BLOCCO DI TESTO -
((
Nel caso di Archie si è dato per scontato che ci fosse morte cerebrale senza aver effettuato tutti gli esami richiesti, tanto che Hollie Dance, la mamma di Archie, ha sempre lamentato di essere stata pressata a donare gli organi fin dal secondo giorno di ricovero di Archie al Royal London Hospital (tre giorni dopo l'incidente). E quella gamma di esami non è stata mai terminata tanto che nella sentenza dell'Alta Corte del 13 giugno il giudice fa propria la tesi dei medici secondo cui era «altamente probabile» la morte cerebrale di Archie.
Affermazione che ha fatto sobbalzare perfino i sonnacchiosi vescovi inglesi: in una dichiarazione del 23 giugno, il vescovo ausiliare di Westminster, John Sherrington, responsabile vita della Conferenza episcopale, ha detto che è necessaria «la certezza morale prima di riconoscere la morte», ovvero vanno seguiti «criteri neurologici precisi». Cosa che «non è stata fatta» nel caso di Archie. «Non si può giudicare sulla vita e sulla morte in base a criteri di probabilità affermando che "è probabile o molto probabile" che sia morto». Monsignor Sherrington concludeva affermando che non sarebbe stato lecito rimuovere i sostegni vitali senza la certezza della morte.
))
COMPITO DA SVOLGERE 1 -
Traduci in inglese questa frase del testo sul caso di Archie: «Non si può giudicare sulla vita e sulla morte in base a criteri di probabilità affermando che "è probabile o molto probabile" che sia morto».
COMPITO DA SVOLGERE 2 -
Nel testo sul caso di Archie, spiega in una-tre frasi perché, secondo monsignor Sherrington, non sarebbe stato lecito rimuovere i sostegni vitali.
Per rispondere basta il testo, senza altre fonti.

Voci salvate -
((
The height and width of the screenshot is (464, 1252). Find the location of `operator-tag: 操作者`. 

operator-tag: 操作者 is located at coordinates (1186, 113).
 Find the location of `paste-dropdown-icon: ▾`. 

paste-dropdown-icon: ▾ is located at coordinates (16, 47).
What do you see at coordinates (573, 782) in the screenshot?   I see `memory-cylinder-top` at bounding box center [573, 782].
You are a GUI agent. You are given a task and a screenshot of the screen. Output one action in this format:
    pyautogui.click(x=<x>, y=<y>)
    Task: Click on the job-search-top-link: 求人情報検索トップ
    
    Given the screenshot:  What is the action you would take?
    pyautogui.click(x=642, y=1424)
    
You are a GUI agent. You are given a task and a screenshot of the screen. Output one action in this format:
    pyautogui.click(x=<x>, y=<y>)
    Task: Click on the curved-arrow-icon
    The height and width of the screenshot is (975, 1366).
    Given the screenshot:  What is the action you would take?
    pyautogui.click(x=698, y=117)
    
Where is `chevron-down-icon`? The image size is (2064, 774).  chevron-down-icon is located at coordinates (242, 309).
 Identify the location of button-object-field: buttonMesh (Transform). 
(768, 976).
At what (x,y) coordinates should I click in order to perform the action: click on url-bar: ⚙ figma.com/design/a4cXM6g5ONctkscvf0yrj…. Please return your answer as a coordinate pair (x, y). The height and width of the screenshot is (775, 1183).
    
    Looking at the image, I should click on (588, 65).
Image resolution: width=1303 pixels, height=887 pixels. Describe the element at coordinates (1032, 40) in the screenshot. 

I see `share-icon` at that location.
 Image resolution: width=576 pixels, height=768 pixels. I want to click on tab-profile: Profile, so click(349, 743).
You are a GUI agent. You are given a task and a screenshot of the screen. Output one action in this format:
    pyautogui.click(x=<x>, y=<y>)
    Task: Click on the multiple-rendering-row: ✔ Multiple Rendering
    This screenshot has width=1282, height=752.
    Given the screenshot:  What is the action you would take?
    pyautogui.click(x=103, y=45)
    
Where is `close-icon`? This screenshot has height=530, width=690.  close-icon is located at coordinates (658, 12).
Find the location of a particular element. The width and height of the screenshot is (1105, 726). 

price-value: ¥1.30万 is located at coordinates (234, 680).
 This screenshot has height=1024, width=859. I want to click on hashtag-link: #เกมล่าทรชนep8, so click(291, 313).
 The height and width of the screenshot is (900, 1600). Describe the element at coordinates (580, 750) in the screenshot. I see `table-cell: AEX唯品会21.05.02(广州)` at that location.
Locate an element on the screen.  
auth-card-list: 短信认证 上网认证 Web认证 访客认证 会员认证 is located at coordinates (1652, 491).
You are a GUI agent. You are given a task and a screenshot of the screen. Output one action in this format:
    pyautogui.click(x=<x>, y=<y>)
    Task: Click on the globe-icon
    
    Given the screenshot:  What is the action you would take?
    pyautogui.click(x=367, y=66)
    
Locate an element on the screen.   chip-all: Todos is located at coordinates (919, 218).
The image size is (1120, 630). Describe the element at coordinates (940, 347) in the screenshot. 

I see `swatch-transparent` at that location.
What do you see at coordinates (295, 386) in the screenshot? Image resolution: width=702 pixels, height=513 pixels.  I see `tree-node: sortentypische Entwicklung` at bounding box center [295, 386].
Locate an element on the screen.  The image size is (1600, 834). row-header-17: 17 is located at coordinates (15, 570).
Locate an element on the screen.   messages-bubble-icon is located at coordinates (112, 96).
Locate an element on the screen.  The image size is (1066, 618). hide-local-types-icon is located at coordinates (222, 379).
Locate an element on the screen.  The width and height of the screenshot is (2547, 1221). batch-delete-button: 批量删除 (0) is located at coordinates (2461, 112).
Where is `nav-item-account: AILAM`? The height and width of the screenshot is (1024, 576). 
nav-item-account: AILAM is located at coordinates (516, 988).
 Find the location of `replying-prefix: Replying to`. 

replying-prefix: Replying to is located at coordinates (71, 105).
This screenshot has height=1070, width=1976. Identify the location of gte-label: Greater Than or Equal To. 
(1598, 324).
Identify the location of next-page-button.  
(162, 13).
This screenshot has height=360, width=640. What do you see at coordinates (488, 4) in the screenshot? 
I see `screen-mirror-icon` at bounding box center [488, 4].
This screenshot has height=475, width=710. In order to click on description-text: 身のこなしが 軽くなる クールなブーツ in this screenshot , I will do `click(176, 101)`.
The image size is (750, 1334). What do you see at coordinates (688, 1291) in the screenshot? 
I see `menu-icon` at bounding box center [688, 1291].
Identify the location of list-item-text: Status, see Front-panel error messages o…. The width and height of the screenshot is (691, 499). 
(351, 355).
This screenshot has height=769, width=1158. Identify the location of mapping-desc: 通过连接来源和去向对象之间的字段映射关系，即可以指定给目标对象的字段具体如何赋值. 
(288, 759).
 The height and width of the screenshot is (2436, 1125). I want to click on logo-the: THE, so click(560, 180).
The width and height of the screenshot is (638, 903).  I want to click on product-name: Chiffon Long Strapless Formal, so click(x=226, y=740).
))
RISPOSTA SCRITTA 1 -
One cannot judge on life and death on the basis of criteria of probability, stating that "it is probable or very probable" that he is dead.

RISPOSTA SCRITTA 2 -
Mancava la certezza della morte. Per riconoscerla serve la certezza morale, che si ottiene seguendo criteri neurologici precisi, e nel caso di Archie questo non è stato fatto. Su vita e morte non si può decidere in base a criteri di probabilità.